Somatizing patients show psychological and emotional distress as physical symptoms. Somatization can be presented in various forms ranging from indistinguishable somatic complaints and distress to full-blown conversion disorders involving paralysis or blindness. Conversion disorders are not common. (Kroenke K,) Somatization disorder was previously called Briquet's syndrome, after the French physician who first recognized it. Somatoform disorders are characterized by the presence of physical symptoms that cannot be explained by a medical condition or another mental illness. (Kroenke K,) Therefore, physicians often judge that such symptoms result from psychological conflicts or distress.

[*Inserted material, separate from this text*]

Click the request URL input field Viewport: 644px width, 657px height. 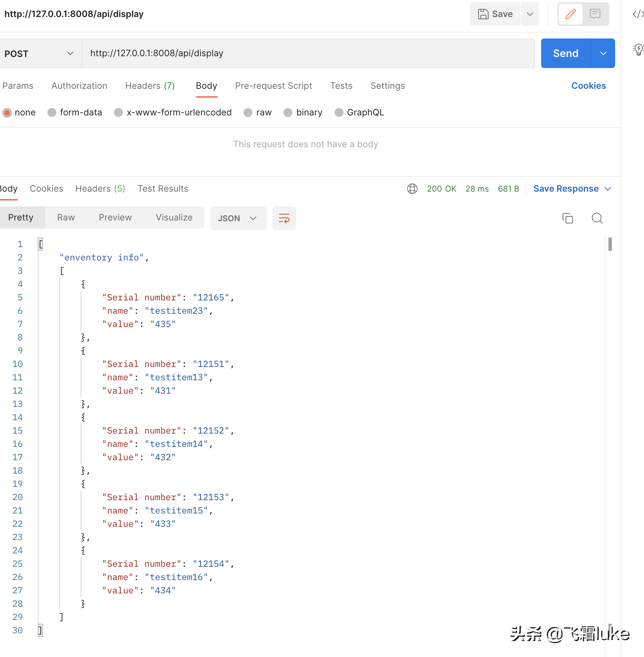tap(308, 53)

For instance, in conversion disorder, also called hysteria, a person may experience loss of sight, deafness, or seizures, but a physician cannot find anything wrong with the individual. (Kroenke K,)

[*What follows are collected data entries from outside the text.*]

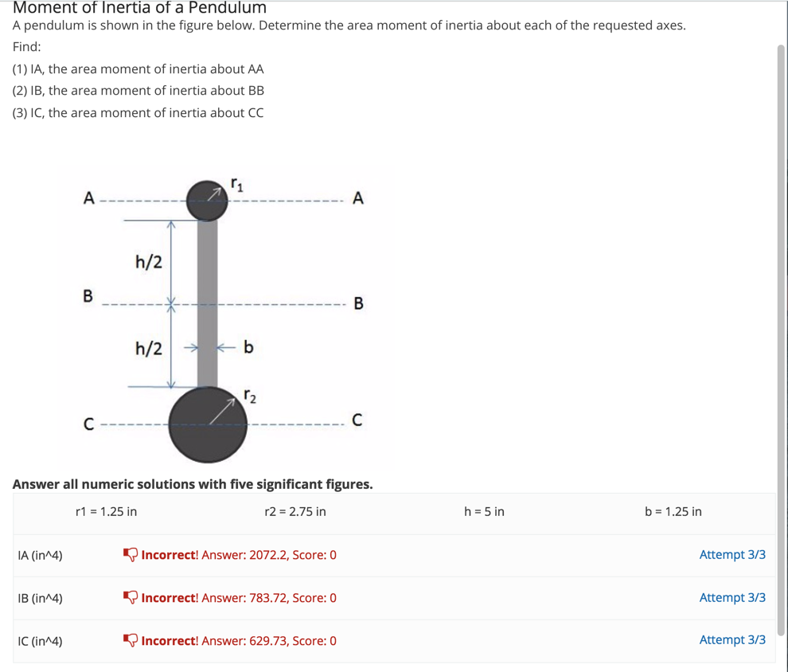Viewport: 788px width, 672px height.
Task: Click the h/2 dimension arrow in the figure
Action: pos(172,263)
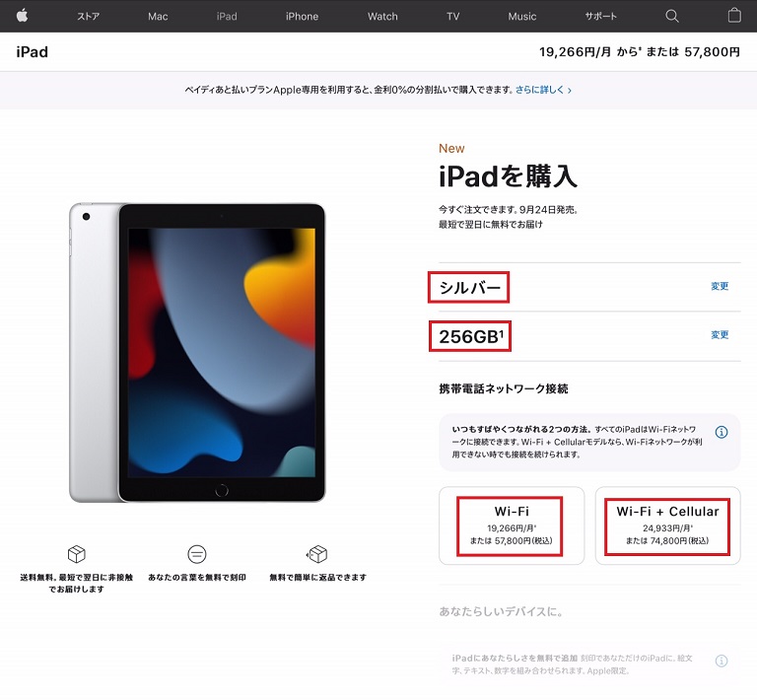Click info icon in network connection box
Image resolution: width=757 pixels, height=700 pixels.
[722, 432]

Patients that are prone to neurotic disorders are more likely to develop somatic complaints when financial gain or litigation is imminent. Theories about somatization in adults have emphasized the development of symptoms as a result of repressed anger developed through life experiences. The association between these findings and somatoform disorder is not clear, and the literature on the effect of litigation has been inconsistent. (Z.J. Lipowski) People with another somatoform disorder, hypochondriasis, constantly fear that they will develop a serious disease and misinterpret minor physical symptoms as evidence of illness. (Z.J. Lipowski)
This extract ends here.